[Given information]:
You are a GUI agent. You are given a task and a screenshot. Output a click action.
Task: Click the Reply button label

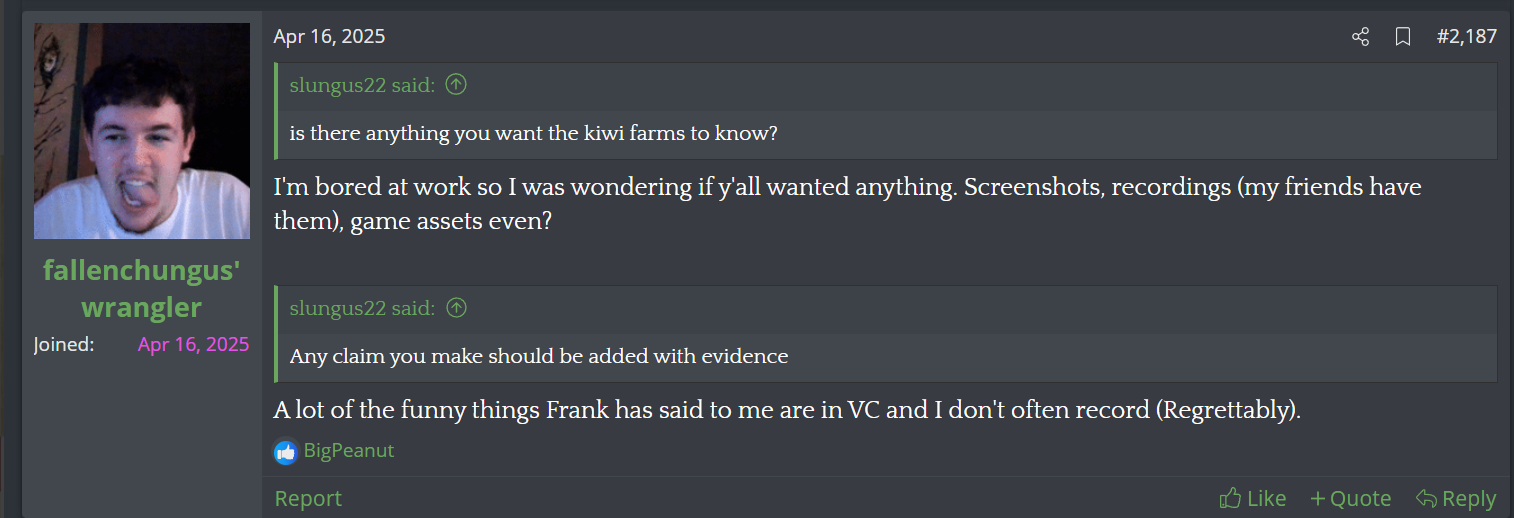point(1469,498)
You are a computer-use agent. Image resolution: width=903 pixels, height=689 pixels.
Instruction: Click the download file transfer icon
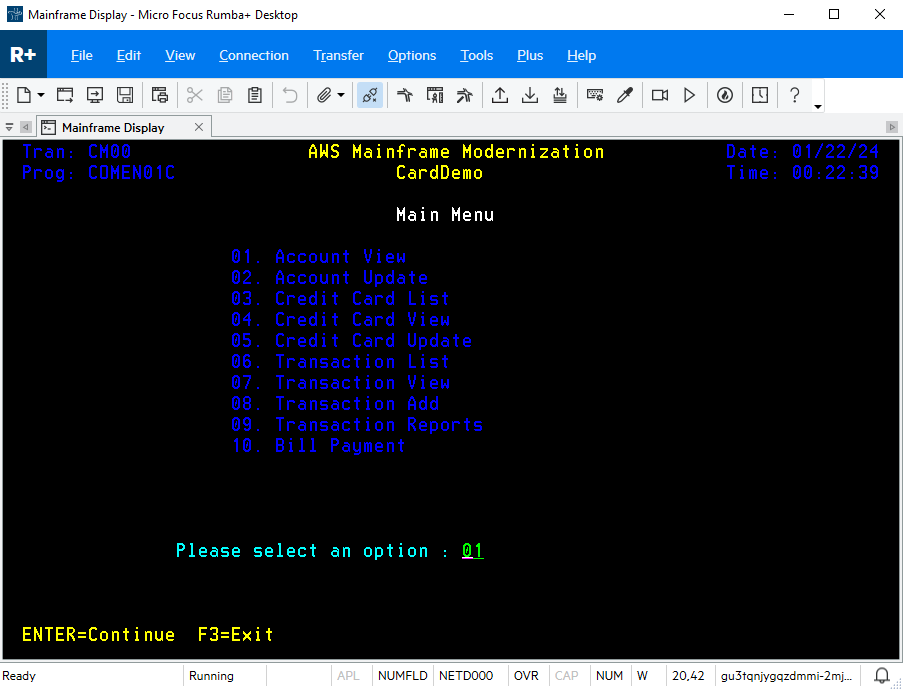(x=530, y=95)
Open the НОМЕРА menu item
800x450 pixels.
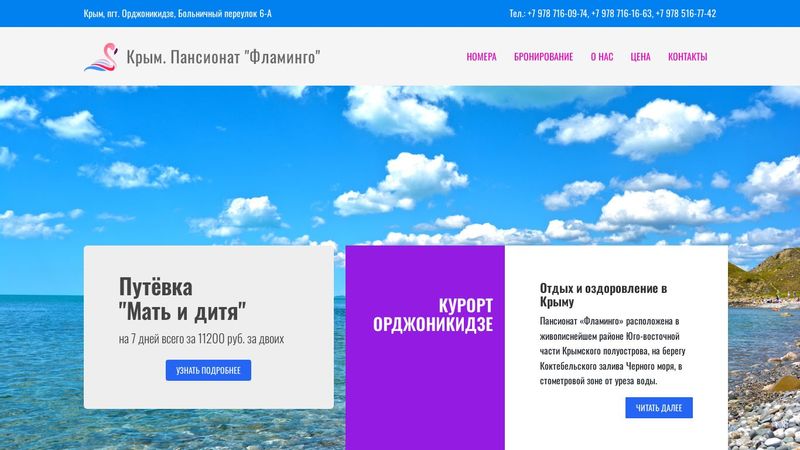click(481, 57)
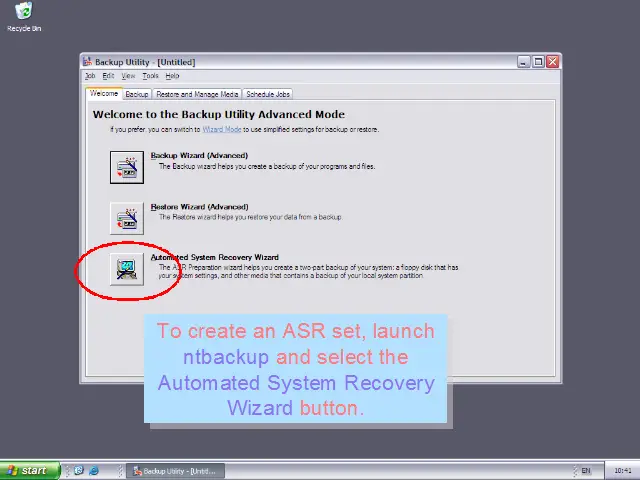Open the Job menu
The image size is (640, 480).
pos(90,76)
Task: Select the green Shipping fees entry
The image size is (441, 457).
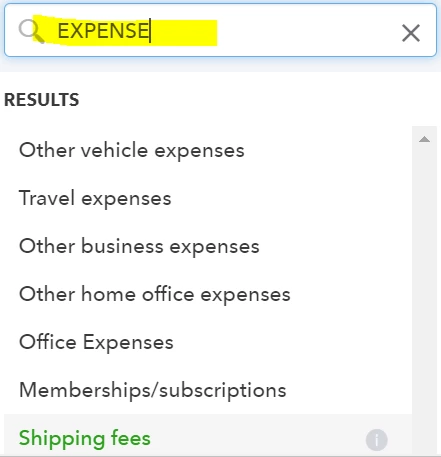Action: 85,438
==
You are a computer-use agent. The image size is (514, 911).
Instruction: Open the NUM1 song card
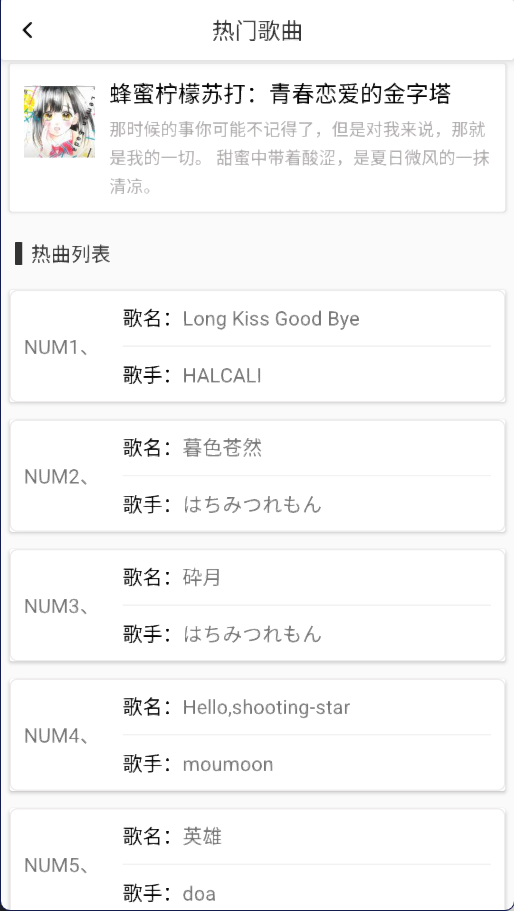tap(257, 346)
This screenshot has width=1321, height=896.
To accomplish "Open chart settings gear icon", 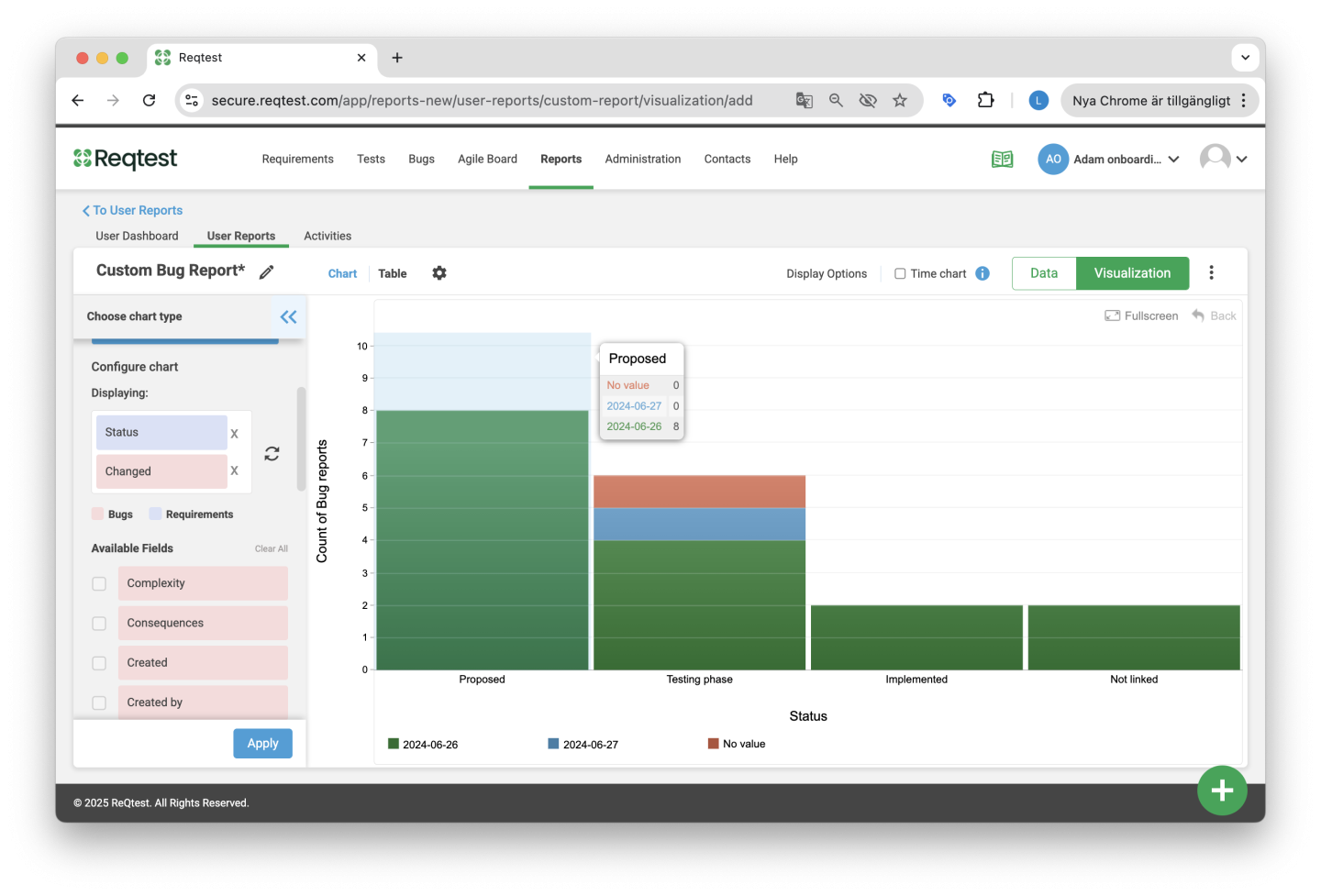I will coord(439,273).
* * *
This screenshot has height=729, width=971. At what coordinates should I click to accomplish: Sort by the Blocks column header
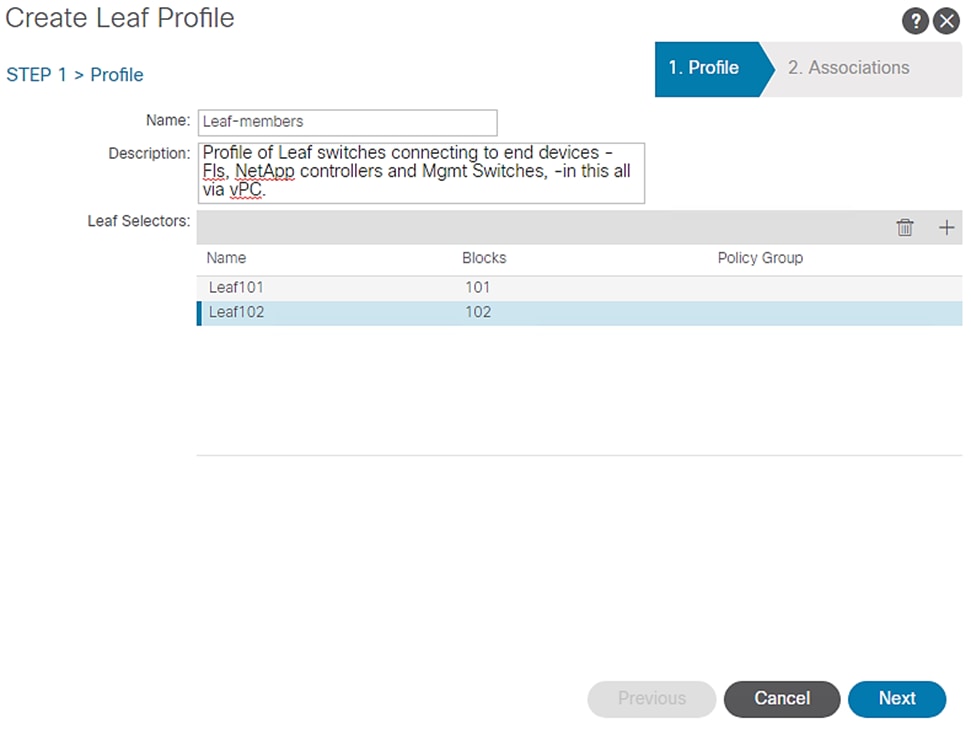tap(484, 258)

[Required action]: Each line in the listing above that includes "computer" is to be copied.

[Written solution]:
You are a computer-use agent. Image resolution: width=903 pixels, height=689 pixels.
You are a computer-use agent. The image size is (514, 911).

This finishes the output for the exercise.